Task details:
Extend the article about Stihl and its chainsaws, picking up after its final paragraph.

Text for analysis:

******

Stihl has been making chainsaws since the 1920s and smallholders with timber simply love the Farmboss, says Kevin Alviti
It is not an understatement to say that the chainsaw was a revolutionary tool. Few machines in the modern era have done more to change the shape of our surroundings than the chainsaw. Anyone who has ever taken down a tree of any size with an axe or a two-man saw will already have realised what a labour-saving device it is.
Aldo Leopold wrote in A Sand County Almanac: “I have read many definitions of what is a conservationist, and written not a few myself, but I suspect that the best one is written not with a pen but with an axe.”
And I am sure that description would now include the chainsaw as well. Conservation isn’t saving everything, a mistake made of many. And although I know many mistakes have been made by the hands of a man holding a chainsaw there have also been many successes too.
For many, a chainsaw is the single tool that can suddenly give the feeling of independence on a smallholding. It creates the ability to cut, log and store firewood needed to heat a home through winter, or clear scrub for farmland, tidy away fallen branches, cut timber for building, or do some rough carpentry. It is a gateway tool to self-reliance.
Stihl seems to have been at the forefront of this revolution. The firm was created in 1926 by Andreas Stihl, at which point it manufactured tree felling and trimming tools. Among those were some of the first chainsaws, but weighing in at over 50kg each they were meant for two men to handle and were for vertical yard work. One that could be used for tree felling was developed in 1929, but weighing 46kg it was still too much for one man to handle.
It wasn’t until the 1950s, with the invention of the manually adjusted swivelling carburettor, that the first single person chainsaws came into being. Now the saw could be used vertically or horizontally and at just 16kg one person could handle it. By the late ’50s the weight had fallen considerably — to 12kg — and other innovations like chain lubrication and sound suppressors made them much more manageable tools to use.
In 1978 Stihl set up an official subsidiary in Woking. Carmen Rosten, content marketing executive for Stihl UK, comments: “We saw a significant rise in sales after the great storm of 1987. In 1991 we moved to Camberley, which is where we are today. Since then we’ve gone on to continue to develop our products. Our latest line is a range of battery powered cordless machines to sit alongside our petrol and electric ones.”

******

Supplied entries:
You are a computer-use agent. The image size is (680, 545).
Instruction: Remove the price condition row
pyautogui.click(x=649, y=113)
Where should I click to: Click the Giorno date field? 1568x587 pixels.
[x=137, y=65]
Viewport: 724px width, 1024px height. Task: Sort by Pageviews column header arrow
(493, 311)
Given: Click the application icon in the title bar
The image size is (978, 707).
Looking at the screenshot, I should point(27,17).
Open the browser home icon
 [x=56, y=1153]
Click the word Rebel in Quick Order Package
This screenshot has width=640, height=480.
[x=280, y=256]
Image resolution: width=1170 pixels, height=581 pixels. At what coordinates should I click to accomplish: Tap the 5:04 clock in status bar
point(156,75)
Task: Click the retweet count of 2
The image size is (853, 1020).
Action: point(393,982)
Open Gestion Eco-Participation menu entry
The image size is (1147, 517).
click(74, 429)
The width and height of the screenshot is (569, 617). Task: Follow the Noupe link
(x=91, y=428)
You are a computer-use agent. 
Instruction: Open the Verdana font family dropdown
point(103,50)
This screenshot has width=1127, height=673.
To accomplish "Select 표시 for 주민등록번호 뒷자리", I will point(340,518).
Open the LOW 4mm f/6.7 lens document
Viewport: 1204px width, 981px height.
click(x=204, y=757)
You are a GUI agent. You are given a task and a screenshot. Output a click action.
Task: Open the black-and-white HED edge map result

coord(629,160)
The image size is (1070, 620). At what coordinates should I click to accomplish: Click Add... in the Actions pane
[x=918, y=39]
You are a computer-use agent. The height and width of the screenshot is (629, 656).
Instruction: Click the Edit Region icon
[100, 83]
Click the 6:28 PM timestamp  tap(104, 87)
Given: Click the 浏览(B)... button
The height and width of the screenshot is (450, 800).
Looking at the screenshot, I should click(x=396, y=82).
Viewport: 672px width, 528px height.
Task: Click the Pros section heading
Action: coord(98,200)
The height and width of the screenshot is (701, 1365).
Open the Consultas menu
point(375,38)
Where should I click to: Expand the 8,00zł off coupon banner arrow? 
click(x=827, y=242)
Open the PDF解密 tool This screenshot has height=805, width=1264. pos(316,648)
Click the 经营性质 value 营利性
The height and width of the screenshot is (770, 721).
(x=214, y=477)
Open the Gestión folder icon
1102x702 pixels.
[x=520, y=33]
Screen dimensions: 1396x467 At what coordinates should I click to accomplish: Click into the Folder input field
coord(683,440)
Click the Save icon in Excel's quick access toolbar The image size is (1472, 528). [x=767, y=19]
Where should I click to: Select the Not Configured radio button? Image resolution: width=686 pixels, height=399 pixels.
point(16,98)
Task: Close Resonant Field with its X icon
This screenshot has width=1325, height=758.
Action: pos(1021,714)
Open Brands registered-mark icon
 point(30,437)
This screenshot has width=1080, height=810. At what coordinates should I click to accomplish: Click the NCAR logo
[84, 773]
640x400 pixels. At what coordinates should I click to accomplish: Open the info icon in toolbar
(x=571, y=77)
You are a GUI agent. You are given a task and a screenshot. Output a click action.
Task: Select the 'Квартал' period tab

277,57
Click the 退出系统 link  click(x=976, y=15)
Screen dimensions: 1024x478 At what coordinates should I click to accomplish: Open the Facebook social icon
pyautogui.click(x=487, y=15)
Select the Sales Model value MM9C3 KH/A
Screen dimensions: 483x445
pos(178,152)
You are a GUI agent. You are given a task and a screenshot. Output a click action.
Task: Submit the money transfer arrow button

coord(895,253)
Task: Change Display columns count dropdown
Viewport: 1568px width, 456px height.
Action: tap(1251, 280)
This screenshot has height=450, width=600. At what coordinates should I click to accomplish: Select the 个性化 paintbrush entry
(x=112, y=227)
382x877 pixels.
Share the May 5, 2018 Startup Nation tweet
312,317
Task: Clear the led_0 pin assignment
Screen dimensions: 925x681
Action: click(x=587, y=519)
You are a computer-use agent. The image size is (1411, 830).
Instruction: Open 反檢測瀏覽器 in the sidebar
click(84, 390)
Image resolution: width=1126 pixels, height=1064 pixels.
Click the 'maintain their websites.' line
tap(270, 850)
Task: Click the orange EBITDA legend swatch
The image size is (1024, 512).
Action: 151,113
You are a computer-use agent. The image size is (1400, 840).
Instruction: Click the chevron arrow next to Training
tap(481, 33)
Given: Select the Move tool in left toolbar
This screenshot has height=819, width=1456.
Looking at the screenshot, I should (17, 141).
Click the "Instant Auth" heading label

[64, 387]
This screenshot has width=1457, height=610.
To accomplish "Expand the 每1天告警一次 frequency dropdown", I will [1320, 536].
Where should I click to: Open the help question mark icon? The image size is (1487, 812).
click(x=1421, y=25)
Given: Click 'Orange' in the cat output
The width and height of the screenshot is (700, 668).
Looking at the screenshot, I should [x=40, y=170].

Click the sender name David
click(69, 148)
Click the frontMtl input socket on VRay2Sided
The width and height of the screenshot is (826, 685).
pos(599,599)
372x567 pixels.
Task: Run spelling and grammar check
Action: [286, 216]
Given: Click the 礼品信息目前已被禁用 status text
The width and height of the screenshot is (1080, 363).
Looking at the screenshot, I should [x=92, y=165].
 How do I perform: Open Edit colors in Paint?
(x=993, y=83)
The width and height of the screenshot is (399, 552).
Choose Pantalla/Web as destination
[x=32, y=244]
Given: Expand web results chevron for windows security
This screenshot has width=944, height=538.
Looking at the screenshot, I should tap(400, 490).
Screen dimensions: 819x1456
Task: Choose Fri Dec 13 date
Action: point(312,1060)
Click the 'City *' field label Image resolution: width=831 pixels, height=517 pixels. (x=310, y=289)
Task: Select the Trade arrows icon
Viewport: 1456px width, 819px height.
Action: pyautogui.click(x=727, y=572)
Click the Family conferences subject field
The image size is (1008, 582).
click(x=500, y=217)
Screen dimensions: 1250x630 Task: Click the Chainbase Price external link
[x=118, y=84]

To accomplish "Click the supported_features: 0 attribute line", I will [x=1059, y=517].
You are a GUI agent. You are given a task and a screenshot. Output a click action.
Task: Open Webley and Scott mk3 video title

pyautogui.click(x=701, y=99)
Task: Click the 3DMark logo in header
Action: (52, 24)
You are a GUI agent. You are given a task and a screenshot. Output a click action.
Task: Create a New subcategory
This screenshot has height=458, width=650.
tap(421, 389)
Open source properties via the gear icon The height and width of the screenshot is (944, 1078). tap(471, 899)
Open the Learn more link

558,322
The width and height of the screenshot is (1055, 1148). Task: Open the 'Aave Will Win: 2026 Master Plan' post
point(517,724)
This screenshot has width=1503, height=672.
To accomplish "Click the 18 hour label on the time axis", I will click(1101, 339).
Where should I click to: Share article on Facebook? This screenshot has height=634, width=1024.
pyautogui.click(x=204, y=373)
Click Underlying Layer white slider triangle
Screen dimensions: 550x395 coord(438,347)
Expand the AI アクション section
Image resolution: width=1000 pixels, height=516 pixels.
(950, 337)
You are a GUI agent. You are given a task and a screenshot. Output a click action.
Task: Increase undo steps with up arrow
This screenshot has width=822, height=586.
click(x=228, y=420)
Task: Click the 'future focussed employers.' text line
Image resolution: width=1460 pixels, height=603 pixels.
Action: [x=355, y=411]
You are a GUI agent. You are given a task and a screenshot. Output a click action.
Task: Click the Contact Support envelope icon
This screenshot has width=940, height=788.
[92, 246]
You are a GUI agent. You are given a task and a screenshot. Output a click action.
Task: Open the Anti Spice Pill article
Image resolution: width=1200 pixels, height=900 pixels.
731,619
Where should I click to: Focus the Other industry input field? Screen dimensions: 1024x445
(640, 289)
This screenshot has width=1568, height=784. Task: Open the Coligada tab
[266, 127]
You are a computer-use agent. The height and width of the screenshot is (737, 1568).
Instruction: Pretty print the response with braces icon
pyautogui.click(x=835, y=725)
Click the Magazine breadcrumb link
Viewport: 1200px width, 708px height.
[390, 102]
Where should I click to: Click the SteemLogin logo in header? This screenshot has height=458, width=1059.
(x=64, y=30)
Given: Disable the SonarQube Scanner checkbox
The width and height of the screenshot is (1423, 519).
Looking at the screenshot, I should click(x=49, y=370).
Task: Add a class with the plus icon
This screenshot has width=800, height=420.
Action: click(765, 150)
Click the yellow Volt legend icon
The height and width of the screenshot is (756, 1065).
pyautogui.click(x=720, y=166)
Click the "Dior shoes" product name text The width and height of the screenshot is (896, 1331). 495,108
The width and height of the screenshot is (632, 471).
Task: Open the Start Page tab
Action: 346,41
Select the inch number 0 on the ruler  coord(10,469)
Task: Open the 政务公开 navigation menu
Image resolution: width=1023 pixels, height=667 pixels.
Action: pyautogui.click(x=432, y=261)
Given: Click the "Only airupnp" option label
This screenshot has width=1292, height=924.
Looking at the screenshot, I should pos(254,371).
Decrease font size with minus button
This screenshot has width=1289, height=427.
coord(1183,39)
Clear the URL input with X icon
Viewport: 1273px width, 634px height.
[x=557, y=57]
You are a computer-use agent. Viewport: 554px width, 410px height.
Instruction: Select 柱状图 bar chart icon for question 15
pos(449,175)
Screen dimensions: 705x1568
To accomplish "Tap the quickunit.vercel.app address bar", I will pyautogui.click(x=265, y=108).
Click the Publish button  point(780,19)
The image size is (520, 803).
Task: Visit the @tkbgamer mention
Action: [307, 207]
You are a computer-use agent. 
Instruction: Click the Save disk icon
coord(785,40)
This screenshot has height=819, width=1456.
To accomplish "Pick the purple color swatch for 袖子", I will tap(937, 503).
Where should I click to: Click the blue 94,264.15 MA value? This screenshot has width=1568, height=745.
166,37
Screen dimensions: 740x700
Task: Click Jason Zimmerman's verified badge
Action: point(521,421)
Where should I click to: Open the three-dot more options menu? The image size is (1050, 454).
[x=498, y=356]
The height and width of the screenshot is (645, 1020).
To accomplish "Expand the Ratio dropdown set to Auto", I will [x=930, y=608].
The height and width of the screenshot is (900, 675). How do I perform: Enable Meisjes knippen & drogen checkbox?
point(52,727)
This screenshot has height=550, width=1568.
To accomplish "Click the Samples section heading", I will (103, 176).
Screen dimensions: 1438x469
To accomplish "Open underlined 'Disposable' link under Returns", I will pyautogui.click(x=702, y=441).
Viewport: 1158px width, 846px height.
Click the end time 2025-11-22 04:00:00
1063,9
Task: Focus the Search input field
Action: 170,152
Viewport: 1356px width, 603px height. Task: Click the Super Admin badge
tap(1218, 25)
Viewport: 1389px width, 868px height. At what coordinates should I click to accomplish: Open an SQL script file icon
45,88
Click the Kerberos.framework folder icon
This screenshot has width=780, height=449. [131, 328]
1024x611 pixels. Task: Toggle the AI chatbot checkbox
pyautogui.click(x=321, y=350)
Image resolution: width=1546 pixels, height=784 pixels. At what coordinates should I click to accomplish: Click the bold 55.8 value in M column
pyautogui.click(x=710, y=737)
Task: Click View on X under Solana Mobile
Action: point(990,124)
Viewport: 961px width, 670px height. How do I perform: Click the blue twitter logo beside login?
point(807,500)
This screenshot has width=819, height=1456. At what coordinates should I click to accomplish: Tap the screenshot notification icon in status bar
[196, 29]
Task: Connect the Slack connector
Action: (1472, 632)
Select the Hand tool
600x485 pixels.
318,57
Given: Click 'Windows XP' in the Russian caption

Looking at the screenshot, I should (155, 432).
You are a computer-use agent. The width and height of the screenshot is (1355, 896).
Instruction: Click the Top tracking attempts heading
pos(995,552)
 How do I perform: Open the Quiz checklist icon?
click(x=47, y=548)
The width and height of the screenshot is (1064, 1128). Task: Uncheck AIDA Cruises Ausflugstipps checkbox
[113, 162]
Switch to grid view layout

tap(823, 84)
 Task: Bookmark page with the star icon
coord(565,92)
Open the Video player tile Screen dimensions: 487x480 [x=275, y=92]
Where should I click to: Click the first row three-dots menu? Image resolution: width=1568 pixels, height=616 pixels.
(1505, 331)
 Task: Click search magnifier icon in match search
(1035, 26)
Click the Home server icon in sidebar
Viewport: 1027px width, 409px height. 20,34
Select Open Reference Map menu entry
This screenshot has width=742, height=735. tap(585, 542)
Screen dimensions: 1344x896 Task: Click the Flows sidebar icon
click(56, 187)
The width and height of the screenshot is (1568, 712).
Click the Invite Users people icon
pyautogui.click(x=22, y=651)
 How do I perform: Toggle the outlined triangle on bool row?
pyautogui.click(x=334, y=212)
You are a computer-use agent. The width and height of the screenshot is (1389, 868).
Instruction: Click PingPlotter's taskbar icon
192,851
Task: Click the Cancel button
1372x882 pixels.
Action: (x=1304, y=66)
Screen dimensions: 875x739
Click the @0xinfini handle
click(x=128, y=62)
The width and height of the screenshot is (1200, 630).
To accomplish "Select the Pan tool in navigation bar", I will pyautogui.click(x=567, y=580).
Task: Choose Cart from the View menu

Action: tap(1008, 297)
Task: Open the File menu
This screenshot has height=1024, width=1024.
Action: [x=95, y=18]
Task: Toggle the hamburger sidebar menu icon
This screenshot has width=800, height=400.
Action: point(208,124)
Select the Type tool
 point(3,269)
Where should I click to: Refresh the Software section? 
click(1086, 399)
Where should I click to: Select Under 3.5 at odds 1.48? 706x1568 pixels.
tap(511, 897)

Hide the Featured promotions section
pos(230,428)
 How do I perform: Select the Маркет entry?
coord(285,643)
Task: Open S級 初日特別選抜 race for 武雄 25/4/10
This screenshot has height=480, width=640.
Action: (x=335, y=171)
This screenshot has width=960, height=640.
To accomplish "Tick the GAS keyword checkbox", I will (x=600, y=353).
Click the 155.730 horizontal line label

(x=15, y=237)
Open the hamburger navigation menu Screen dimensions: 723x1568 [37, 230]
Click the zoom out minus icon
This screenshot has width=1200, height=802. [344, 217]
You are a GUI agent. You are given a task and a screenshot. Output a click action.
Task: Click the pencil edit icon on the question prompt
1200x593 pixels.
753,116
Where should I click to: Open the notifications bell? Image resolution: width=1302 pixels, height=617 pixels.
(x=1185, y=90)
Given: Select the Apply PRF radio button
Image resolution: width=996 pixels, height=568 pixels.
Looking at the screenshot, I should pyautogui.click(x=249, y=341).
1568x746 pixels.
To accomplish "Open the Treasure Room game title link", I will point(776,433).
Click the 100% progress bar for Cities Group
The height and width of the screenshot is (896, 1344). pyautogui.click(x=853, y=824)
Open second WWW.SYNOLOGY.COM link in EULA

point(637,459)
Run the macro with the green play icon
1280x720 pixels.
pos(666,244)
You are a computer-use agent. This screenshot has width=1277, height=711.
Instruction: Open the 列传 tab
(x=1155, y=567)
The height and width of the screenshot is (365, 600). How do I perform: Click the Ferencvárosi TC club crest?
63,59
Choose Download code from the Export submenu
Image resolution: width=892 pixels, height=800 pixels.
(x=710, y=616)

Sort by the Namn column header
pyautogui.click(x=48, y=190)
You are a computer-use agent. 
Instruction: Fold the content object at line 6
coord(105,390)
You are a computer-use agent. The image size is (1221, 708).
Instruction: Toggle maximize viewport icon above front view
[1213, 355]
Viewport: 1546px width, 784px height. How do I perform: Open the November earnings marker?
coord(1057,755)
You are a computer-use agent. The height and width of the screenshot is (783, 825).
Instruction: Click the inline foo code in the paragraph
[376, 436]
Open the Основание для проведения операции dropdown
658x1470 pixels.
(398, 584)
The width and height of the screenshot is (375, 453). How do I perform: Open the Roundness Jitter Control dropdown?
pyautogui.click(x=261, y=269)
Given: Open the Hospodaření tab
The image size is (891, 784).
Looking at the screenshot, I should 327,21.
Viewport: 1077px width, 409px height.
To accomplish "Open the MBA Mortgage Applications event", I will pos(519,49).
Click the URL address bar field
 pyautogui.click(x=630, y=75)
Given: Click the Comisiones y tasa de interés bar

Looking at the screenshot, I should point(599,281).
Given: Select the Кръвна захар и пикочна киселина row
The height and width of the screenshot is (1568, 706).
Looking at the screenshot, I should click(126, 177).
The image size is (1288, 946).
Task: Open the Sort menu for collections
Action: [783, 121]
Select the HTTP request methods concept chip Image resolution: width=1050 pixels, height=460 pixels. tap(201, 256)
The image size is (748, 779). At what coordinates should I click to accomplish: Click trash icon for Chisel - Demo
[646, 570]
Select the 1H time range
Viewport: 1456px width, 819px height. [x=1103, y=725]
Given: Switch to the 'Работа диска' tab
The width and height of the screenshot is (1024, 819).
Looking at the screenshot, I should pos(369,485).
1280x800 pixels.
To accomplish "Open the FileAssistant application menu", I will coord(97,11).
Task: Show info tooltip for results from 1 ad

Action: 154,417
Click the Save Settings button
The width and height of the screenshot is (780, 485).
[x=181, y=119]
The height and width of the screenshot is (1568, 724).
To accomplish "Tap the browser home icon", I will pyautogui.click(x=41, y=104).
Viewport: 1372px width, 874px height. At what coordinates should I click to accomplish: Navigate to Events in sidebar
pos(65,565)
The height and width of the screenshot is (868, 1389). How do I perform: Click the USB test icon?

******

Answer section:
The 038, or Farmboss, has a single-cylinder two-stroke engine giving out 3.3kW of power. It weighs 6.6kg, which by modern standards makes it a rather heavy saw. Interestingly, although it was never officially given the Farmboss name in the UK, this was adopted from the American version of the saw and it seemed to stick. This model saw was manufactured from 1980-85 with many different models following on.
Alex Laurie, a forester based in Shropshire, speaks fondly of the machine: “Anti-vibration wasn’t a huge factor in those days, but as an agricultural workhorse it took some beating. I have newer saws that I know won’t last as long as this one. It’s heavy, but it can cut all day — it has plenty of grunt.”
Chris Flux, a smallholder from West Wales, also loves the saw that aids his firewood business.
“I still use mine daily,” he says. “It’s heavy compared to some of my newer saws, but just brilliant for logging up. The saw still cuts through wood like butter and I have a feeling it’ll never die.”
David Ashton, a tree surgeon and arborist from north Herefordshire, also has one forming a part of his large arsenal of chainsaws.
“It was my father’s saw and I still turn to it when I have a lot of logging up to do. It’s perfect for that job as it has lots of power and enough weight to let the saw do the work for you, I just have to hold it on the log. I thought it was a saw worth keeping and really looking after so I actually had it completely stripped and rebuilt a few years ago.”
The Farmboss and its maker Stihl seem to have their fair share of fans out there.
A word of caution, though. Regardless of what chainsaw you are using, proper training and instruction are vital. They look deceptively simple to use, but one wrong move can have catastrophic results.